Sustainable production of a polysaccharide-based glycoprotein by simultaneous conversion of glucose and glycerol in engineered Escherichia coli

Abstract

Urinary tract infection (UTI) is a major infectious disease commonly induced by uropathogenic Escherichia coli (UPEC), of which a prevalent serogroup is the mostly antibiotic-resistant O4. Therefore, protective vaccines against UPEC infection, especially serogroup O4, are needed. Polysaccharide-based glycoproteins are promising candidates for development of anti-bacterial vaccines; however, current chemical and chemoenzymatic syntheses are costly and environmentally unfriendly, because of the complex ligation strategies and chemical reagents required.
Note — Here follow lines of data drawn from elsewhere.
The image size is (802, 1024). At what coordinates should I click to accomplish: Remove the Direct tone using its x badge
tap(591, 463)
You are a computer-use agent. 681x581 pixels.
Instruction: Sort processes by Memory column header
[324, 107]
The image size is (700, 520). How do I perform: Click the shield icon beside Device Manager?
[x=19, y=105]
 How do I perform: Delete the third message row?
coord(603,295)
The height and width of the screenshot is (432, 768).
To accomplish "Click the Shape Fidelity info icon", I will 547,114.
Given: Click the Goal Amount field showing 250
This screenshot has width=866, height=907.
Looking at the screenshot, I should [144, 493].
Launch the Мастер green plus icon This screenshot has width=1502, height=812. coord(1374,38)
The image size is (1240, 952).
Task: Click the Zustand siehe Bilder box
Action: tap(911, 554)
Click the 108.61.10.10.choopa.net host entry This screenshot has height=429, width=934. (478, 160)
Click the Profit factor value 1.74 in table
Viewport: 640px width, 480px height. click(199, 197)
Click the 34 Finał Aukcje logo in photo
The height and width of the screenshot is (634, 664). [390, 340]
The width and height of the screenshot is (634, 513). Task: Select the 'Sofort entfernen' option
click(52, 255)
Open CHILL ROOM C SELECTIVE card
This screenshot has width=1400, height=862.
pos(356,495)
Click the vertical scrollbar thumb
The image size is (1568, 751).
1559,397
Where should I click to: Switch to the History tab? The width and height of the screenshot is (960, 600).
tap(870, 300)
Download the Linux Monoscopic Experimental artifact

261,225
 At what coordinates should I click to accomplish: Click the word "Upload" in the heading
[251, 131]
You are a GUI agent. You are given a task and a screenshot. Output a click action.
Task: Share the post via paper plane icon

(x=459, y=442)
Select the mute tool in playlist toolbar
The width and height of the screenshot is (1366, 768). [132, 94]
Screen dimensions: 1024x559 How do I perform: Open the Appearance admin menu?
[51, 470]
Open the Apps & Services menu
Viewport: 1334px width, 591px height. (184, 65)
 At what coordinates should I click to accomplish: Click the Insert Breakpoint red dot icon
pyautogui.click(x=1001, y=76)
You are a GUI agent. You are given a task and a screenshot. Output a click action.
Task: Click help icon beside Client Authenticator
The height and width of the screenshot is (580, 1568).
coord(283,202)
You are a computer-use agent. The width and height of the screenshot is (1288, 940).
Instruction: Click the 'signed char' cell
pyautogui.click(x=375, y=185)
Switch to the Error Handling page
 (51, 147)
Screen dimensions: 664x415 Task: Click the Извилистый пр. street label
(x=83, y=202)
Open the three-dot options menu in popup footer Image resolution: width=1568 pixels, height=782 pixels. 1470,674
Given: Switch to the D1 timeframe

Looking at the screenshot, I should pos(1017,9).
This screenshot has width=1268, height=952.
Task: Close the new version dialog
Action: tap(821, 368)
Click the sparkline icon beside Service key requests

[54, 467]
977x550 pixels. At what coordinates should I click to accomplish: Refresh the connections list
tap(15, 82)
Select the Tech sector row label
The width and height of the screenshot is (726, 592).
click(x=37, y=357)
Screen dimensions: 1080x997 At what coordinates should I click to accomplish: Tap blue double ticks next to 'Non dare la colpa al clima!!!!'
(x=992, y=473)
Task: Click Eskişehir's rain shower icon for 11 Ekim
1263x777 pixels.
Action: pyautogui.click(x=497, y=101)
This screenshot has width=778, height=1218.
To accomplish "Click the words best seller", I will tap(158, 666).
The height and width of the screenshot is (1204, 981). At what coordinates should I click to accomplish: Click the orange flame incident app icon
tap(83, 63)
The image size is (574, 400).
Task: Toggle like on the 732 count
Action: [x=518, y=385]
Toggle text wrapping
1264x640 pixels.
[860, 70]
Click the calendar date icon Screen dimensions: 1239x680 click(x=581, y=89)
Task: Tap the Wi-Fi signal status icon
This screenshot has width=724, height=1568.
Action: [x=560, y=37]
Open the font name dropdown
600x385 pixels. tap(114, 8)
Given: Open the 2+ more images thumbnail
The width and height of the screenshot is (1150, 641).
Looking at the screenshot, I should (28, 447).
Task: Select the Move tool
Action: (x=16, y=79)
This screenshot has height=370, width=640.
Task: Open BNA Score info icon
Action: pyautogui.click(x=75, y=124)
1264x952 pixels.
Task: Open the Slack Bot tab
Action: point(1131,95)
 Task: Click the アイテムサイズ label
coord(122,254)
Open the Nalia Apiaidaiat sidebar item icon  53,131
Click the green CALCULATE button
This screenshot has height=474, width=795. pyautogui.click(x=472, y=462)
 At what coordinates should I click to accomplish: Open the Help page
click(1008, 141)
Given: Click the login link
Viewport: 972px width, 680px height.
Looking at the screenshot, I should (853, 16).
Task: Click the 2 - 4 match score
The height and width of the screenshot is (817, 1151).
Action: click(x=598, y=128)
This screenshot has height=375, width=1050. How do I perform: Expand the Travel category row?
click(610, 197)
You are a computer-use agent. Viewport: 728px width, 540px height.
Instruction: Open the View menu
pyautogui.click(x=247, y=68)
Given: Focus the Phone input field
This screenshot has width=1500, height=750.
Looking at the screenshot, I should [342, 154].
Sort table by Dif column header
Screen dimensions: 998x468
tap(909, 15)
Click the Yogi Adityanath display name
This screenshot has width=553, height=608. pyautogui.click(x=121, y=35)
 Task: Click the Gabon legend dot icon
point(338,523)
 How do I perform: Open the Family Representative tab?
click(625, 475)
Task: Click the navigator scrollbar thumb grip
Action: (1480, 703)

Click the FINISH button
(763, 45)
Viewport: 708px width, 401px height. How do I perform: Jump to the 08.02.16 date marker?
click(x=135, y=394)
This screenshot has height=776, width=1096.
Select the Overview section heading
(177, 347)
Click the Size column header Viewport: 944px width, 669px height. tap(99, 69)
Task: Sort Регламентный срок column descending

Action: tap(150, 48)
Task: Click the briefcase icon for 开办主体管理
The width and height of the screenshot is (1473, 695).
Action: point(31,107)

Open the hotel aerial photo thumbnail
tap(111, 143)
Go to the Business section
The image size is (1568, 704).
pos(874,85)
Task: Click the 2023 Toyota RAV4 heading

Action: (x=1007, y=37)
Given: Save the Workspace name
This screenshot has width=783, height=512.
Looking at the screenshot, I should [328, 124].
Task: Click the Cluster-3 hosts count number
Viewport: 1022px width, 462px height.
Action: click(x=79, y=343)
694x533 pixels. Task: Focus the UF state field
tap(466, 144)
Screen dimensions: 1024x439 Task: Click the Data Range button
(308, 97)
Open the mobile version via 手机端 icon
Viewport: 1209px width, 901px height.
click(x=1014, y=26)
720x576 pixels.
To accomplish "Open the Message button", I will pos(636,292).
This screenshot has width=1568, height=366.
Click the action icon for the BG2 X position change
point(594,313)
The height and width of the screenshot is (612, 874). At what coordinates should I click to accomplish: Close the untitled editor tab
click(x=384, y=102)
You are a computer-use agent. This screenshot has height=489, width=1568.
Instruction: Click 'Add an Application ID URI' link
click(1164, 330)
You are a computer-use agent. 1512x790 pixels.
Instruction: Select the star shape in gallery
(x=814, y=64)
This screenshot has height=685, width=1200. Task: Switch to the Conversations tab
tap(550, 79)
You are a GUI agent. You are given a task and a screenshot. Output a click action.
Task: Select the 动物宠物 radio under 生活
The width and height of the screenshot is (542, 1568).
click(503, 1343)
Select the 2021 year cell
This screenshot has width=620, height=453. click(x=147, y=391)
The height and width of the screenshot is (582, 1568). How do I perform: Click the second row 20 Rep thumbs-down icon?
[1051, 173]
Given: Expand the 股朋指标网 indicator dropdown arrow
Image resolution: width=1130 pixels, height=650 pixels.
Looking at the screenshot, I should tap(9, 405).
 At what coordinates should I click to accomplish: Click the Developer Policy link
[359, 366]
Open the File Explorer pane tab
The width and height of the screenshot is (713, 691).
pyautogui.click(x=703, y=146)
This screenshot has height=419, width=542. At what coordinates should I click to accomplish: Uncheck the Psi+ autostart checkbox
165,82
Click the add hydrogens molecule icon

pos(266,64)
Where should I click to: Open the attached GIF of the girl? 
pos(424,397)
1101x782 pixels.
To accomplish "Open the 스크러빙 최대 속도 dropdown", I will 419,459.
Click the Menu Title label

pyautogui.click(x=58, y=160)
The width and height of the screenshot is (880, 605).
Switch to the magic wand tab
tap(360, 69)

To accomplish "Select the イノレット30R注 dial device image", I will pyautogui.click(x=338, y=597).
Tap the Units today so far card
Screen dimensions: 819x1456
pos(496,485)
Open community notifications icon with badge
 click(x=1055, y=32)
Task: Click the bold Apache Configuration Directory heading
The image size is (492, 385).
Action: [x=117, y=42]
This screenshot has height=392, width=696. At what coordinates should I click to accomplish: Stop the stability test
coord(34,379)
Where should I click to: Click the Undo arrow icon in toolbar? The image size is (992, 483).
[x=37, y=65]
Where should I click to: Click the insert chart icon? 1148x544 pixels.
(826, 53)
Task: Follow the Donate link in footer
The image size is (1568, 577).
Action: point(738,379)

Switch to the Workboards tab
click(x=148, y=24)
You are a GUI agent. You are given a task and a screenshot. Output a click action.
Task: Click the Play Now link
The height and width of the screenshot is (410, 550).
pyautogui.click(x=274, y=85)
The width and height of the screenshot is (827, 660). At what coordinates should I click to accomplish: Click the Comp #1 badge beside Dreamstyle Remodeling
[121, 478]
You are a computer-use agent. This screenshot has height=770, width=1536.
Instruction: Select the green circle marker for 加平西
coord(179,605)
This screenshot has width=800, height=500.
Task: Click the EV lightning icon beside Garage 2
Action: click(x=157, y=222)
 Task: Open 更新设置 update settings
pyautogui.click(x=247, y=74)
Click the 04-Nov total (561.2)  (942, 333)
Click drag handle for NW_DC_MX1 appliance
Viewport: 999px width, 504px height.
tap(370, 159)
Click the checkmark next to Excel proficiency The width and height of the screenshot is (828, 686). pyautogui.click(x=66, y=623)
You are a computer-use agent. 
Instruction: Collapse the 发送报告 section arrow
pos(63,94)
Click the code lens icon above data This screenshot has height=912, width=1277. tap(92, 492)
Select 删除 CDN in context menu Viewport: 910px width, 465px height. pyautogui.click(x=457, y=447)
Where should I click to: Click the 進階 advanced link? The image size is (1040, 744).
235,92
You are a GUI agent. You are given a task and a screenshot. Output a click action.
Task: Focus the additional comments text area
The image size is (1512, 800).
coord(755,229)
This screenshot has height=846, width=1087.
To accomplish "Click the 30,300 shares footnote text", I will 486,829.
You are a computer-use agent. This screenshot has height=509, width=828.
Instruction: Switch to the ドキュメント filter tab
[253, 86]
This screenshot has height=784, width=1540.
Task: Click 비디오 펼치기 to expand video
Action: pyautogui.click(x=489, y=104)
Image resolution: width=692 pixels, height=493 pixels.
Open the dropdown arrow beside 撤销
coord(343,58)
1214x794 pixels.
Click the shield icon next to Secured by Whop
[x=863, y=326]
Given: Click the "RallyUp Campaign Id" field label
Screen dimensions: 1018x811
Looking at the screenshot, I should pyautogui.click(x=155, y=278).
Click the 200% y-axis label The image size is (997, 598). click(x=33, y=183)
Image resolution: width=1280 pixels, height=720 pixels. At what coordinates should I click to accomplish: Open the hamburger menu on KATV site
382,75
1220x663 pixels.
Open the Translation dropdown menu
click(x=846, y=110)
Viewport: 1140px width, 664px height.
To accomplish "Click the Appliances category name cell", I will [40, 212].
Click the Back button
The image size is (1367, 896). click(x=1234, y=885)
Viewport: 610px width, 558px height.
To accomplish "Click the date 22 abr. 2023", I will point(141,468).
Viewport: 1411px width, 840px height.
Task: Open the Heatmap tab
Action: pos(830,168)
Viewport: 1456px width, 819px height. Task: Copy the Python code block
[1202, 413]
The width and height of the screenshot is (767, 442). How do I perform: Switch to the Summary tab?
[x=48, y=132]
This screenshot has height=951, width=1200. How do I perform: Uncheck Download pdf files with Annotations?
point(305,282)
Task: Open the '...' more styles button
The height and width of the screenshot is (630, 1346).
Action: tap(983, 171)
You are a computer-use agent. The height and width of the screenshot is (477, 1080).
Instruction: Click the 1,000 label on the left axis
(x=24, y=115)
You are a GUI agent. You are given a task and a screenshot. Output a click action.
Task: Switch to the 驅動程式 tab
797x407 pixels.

Development of efficient microbial cell factories, using cheap, renewable feedstocks and avoiding the use of toxic reagents would reduce toxic waste generation and environmental concerns. An O-glycosylation Escherichia coli chassis was developed to install the O-antigen gene cluster to biosynthesize a polysaccharide-based glycoprotein, by co-utilization of a glucose/glycerol mixture with high synergistic metabolic efficiency. Towards this goal, 32 genes related to competing pathways were deleted from E. coli MG1655 and 28 genes relevant to the biosynthesis of the glycoprotein were introduced, resulting in the successful production of the target recombinant glycoprotein. Subsequently, the availability of the intracellular sugar derivative precursors dTDP-L-Rha and UDP-L-FucNAc was optimized by tuning the expression of the corresponding enzymes. Further optimization of fermentation conditions resulted in a glycoprotein titre of 27.71 mg L⁻¹. MS and EMR confirmed the precise biosynthesis of the target glycoprotein and highly efficient glycosylation. Finally, vaccination with the glycoprotein stimulated a strong immune response in mice, which markedly reduced the bacterial burden in the bladder and kidneys after UPEC challenge. This study provides guidance for the development of a sustainable and environmentally friendly manufacturing platform for specific high-value therapeutic glycoproteins.